Ce mercredi 17 décembre 2025, le quartier du Wacken à Strasbourg a vibré au rythme des moteurs de tracteurs. Dès 8 heures du matin, une quarantaine d’engins agricoles ont convergé vers le Parlement européen, cette institution que les manifestants qualifient « d’endroit où tout se décide » pour l’avenir de l’agriculture. Une centaine d’agriculteurs, venus du Bas-Rhin et des départements voisins, se sont rassemblés devant le siège européen pour faire entendre leur colère, provoquant des perturbations de circulation jusqu’en début d’après-midi.
L’action était pilotée par la Coordination rurale (CR), syndicat agricole contestataire qui a pris le relais des mobilisations menées les jours précédents par la FDSEA, les Jeunes Agriculteurs et la Confédération paysanne. Avec une quinzaine de tracteurs stationnés devant le Parlement, les agriculteurs alsaciens ont choisi un lieu hautement symbolique pour porter leurs revendications au plus près des décideurs européens.
La dermatose bovine au cœur de la révolte
Le principal motif de cette mobilisation ? L’obligation d’abattage total des troupeaux dès la détection d’un cas de dermatose nodulaire contagieuse bovine (DNC). Pour les éleveurs, cette mesure sanitaire imposée par Bruxelles et appliquée par le ministère français de l’Agriculture relève du « massacre ». Les banderoles brandies ce mercredi ne laissaient aucun doute : « Non à l’abattage », « Halte au massacre », « Touche pas ma vache ».

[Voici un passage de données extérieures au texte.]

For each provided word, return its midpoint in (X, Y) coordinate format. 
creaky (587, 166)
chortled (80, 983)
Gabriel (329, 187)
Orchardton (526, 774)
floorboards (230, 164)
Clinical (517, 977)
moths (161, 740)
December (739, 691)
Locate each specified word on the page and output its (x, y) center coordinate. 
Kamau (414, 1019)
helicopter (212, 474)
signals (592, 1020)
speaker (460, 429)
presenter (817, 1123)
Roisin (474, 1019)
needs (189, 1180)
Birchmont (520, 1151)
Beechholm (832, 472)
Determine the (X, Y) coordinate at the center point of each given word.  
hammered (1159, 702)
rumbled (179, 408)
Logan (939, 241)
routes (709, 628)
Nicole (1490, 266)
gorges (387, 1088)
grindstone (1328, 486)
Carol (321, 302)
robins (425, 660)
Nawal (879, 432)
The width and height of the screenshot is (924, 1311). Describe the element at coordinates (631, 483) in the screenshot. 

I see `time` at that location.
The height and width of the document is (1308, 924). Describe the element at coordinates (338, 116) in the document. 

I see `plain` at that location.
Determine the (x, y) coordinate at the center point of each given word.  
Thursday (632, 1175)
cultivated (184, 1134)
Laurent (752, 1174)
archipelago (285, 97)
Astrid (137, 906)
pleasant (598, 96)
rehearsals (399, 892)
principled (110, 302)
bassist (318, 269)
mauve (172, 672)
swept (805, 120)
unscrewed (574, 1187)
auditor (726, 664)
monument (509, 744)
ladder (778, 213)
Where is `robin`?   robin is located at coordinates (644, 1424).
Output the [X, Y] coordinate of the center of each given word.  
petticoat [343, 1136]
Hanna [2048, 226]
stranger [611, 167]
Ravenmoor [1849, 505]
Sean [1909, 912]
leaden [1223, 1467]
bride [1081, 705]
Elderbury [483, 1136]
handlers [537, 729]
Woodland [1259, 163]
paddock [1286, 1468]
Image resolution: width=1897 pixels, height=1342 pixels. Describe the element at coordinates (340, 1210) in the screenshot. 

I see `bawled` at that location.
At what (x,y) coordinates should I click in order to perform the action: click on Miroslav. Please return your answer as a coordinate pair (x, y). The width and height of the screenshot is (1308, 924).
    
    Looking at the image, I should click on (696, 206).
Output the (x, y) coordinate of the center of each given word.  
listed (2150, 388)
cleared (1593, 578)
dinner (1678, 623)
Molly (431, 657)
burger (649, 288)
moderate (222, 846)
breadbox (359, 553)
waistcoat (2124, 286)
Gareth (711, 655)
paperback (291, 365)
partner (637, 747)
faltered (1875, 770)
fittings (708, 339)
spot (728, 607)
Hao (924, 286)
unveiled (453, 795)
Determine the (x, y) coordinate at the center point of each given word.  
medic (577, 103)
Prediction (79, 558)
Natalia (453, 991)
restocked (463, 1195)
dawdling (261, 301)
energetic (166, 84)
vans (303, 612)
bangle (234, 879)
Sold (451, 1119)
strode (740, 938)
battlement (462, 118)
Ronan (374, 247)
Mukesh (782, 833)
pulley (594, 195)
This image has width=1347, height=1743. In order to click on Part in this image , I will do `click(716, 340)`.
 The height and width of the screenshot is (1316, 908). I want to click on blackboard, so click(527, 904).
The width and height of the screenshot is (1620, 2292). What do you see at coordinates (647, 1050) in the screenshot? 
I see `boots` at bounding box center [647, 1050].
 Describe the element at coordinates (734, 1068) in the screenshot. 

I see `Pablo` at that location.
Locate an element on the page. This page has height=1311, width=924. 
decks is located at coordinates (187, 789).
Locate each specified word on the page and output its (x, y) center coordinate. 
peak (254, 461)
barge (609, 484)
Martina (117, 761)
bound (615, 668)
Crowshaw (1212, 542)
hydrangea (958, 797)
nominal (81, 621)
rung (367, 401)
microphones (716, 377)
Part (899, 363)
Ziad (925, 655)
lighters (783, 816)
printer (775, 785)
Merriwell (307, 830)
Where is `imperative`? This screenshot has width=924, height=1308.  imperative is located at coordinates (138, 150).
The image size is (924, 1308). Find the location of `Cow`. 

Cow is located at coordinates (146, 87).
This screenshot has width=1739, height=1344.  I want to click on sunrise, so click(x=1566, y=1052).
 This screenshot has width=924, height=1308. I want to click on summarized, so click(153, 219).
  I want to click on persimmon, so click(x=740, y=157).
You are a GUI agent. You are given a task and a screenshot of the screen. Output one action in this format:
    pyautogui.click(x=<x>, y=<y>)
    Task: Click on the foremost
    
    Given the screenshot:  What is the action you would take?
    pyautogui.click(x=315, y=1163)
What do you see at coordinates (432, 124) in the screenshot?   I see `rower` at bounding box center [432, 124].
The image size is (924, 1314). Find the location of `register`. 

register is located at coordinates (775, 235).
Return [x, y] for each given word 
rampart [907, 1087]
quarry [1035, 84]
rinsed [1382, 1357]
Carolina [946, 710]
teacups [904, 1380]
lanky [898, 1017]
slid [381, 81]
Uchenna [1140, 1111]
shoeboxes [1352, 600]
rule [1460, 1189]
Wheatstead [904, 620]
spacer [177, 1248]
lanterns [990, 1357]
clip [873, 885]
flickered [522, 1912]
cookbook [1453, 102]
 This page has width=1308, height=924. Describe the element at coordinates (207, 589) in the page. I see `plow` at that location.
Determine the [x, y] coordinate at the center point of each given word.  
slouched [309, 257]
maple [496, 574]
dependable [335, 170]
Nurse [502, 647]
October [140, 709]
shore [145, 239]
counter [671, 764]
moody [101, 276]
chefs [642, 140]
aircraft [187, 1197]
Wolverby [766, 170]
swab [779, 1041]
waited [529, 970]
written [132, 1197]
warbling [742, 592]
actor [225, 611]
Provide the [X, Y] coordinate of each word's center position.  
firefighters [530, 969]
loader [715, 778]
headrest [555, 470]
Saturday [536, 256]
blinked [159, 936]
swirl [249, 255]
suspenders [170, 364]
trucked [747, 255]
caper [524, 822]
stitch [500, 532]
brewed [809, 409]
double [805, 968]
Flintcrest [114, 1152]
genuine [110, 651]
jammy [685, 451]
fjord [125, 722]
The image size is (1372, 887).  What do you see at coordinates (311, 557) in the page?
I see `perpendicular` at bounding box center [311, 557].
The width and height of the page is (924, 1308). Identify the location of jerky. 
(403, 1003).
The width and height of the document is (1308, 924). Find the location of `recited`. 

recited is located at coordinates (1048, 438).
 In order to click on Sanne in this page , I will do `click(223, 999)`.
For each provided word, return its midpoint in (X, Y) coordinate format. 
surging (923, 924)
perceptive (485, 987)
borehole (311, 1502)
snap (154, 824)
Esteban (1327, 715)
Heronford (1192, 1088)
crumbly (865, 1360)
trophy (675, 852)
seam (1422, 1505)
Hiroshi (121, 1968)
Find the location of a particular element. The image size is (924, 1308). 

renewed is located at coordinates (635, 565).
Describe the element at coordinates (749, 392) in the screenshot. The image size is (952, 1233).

Paul Fritsch, président de la Coordination rurale du Bas-Rhin, a témoigné de l’impact dévastateur de cette politique : « On a abattu le troupeau, fruit de générations de sélection. » Pour ces agriculteurs, il ne s’agit pas seulement d’une perte économique, mais d’un effondrement psychologique. Ils réclament l’abandon de cette stratégie radicale au profit de mesures plus ciblées, moins dévastatrices pour des exploitations construites sur plusieurs générations.

Mercosur et PAC : une double menace pour l’élevage européen
Au-delà de la DNC, les manifestants strasbourgeois ont également brandi leur opposition au traité de libre-échange UE-Mercosur, dont l’adoption est annoncée pour le samedi 20 décembre. Ce traité est perçu comme une menace existentielle pour l’élevage européen, accusé d’instaurer une concurrence déloyale avec des productions sud-américaines aux normes sanitaires et environnementales moins strictes.
Les slogans affichés fustigeaient cette double peine : « Non au Mercosur, non à la réforme de la PAC ». La nouvelle Politique agricole commune et le mécanisme d’ajustement carbone aux frontières (MACF), qui pourrait renchérir le coût des engrais, complètent la liste des griefs. Pour Paul Fritsch, DNC et Mercosur constituent « deux menaces de même ampleur » pesant sur l’avenir de l’élevage français.

Une mobilisation qui s’amplifie sur tout le territoire
Cette action strasbourgeoise s’inscrit dans un mouvement de grande ampleur. Le 17 décembre, environ 80 mobilisations agricoles ont été recensées sur le territoire national, rassemblant quelque 3 600 manifestants selon le ministère de l’Intérieur. Une montée en puissance significative par rapport aux jours précédents.
La Coordination rurale annonce déjà vouloir étendre le mouvement dans les prochains jours, avec de nouvelles actions « coup de poing » dans d’autres départements. L’objectif : maintenir la pression sur le gouvernement et les institutions européennes à l’approche de décisions cruciales pour l’agriculture française. Le calendrier joue contre les agriculteurs, mais leur détermination semble intacte.